(Records drawn from a dataset)

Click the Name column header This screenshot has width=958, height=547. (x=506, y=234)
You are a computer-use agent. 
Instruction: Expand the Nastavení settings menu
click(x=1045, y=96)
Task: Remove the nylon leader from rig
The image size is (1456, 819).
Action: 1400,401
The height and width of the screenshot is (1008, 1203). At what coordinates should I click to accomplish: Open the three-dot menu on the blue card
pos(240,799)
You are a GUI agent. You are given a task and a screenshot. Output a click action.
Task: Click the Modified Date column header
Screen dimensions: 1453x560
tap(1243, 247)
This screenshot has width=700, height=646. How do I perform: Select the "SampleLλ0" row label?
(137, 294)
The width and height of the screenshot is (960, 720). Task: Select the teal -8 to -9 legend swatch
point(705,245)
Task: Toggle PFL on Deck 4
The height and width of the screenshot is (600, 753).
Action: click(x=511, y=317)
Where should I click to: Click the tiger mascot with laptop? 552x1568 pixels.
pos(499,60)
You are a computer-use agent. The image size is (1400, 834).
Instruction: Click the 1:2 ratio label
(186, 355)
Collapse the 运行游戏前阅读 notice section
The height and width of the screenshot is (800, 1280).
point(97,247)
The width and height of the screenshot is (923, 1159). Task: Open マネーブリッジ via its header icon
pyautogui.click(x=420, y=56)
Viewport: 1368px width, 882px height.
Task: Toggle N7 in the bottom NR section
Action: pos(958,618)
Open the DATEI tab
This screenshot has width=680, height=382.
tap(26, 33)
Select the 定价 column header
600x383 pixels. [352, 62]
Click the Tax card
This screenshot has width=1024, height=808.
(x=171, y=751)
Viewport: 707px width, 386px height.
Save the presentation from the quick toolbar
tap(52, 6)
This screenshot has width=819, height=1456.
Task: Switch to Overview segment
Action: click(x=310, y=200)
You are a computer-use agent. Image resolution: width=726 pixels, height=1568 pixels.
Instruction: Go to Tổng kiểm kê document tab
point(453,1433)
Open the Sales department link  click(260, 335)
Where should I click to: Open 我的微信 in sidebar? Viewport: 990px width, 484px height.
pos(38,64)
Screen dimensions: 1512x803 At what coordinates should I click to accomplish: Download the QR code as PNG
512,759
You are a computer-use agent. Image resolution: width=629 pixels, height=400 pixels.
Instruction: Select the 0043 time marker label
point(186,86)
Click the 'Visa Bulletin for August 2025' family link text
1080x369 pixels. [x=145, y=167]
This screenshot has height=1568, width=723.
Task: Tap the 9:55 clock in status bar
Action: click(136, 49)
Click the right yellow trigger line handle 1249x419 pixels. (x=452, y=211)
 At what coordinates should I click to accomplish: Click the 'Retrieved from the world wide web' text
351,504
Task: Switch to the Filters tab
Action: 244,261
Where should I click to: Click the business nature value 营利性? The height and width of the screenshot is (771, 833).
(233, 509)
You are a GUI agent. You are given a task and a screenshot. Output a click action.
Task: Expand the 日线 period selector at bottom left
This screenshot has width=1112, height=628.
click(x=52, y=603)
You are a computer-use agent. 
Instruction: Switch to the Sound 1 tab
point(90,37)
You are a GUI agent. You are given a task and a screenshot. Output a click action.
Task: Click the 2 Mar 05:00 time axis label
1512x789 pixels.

:: PROBLEM TO WORK ON ::
Copy each line of the records verbatim.

:: YOUR RESPONSE ::
Click the Name column header This screenshot has width=958, height=547. (x=506, y=234)
You are a computer-use agent. 
Instruction: Expand the Nastavení settings menu
click(x=1045, y=96)
Task: Remove the nylon leader from rig
The image size is (1456, 819).
Action: 1400,401
The height and width of the screenshot is (1008, 1203). At what coordinates should I click to accomplish: Open the three-dot menu on the blue card
pos(240,799)
You are a GUI agent. You are given a task and a screenshot. Output a click action.
Task: Click the Modified Date column header
Screen dimensions: 1453x560
tap(1243, 247)
This screenshot has width=700, height=646. How do I perform: Select the "SampleLλ0" row label?
(137, 294)
The width and height of the screenshot is (960, 720). Task: Select the teal -8 to -9 legend swatch
point(705,245)
Task: Toggle PFL on Deck 4
The height and width of the screenshot is (600, 753).
Action: click(x=511, y=317)
Where should I click to: Click the tiger mascot with laptop? 552x1568 pixels.
pos(499,60)
You are a computer-use agent. The image size is (1400, 834).
Instruction: Click the 1:2 ratio label
(186, 355)
Collapse the 运行游戏前阅读 notice section
The height and width of the screenshot is (800, 1280).
point(97,247)
The width and height of the screenshot is (923, 1159). Task: Open マネーブリッジ via its header icon
pyautogui.click(x=420, y=56)
Viewport: 1368px width, 882px height.
Task: Toggle N7 in the bottom NR section
Action: pos(958,618)
Open the DATEI tab
This screenshot has width=680, height=382.
tap(26, 33)
Select the 定价 column header
600x383 pixels. [352, 62]
Click the Tax card
This screenshot has width=1024, height=808.
(x=171, y=751)
Viewport: 707px width, 386px height.
Save the presentation from the quick toolbar
tap(52, 6)
This screenshot has width=819, height=1456.
Task: Switch to Overview segment
Action: click(x=310, y=200)
You are a computer-use agent. Image resolution: width=726 pixels, height=1568 pixels.
Instruction: Go to Tổng kiểm kê document tab
point(453,1433)
Open the Sales department link  click(260, 335)
Where should I click to: Open 我的微信 in sidebar? Viewport: 990px width, 484px height.
pos(38,64)
Screen dimensions: 1512x803 At what coordinates should I click to accomplish: Download the QR code as PNG
512,759
You are a computer-use agent. Image resolution: width=629 pixels, height=400 pixels.
Instruction: Select the 0043 time marker label
point(186,86)
Click the 'Visa Bulletin for August 2025' family link text
1080x369 pixels. [x=145, y=167]
This screenshot has height=1568, width=723.
Task: Tap the 9:55 clock in status bar
Action: click(136, 49)
Click the right yellow trigger line handle 1249x419 pixels. (x=452, y=211)
 At what coordinates should I click to accomplish: Click the 'Retrieved from the world wide web' text
351,504
Task: Switch to the Filters tab
Action: 244,261
Where should I click to: Click the business nature value 营利性? The height and width of the screenshot is (771, 833).
(233, 509)
You are a GUI agent. You are given a task and a screenshot. Output a click action.
Task: Expand the 日线 period selector at bottom left
This screenshot has width=1112, height=628.
click(x=52, y=603)
You are a computer-use agent. 
Instruction: Switch to the Sound 1 tab
point(90,37)
You are a GUI agent. You are given a task and a screenshot. Output a click action.
Task: Click the 2 Mar 05:00 time axis label
1512x789 pixels.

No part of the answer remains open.